L’expert souligne également et évidemment le support de la croissance comme moteur essentiel de la création d’emplois. Mais les paramètres ont là aussi changé, au profit de l’emploi. « La job machine repart en France à partir du seuil de 1% de croissance. Ce seuil était plus proche de 1,5%-2%, il y a 10 ans. Cela, on peut le visualiser de façon fruste à travers le rythme de productivité tendanciel au plan macro, qui indique aussi, le seuil de croissance, à partir duquel doit augmenter le volume de travail pour accompagner le surcroît de croissance. Et c’est bien ce que l’on constate aujourd’hui. La France continue à créer de l’emploi, alors même que la croissance navigue sous un rythme de 1,1% en moyenne depuis 5 trimestres ».

« Cette évolution, on la constate partout dans le monde développé. Le contenu en emploi de la croissance s’est accru, réformes ou non réformes. Avec le numérique, avec le vieillissement et la problématique de la dépendance, on assiste à une explosion des petits emplois de service et de logistique, à faible productivité », souligne Olivier Passet.

« Bref, les choses ont changé.
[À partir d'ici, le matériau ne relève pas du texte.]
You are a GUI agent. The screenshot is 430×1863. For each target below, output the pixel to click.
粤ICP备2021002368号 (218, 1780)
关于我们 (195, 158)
Et annoncer 7% de chômage à horizon 2022, puis de l’ordre de 5% à horizon 2025, c’est simplement parier sur l’absence d’accident conjoncturel majeur à moyen terme. C’est miser finalement sur une croissance moyenne proche de 1,5%. Rien d’exceptionnel. La France est simplement en train de se germaniser. Et pour la première fois, depuis 40 ans, la démographie va finalement faire le job dont les politiques s’attribueront les mérites ».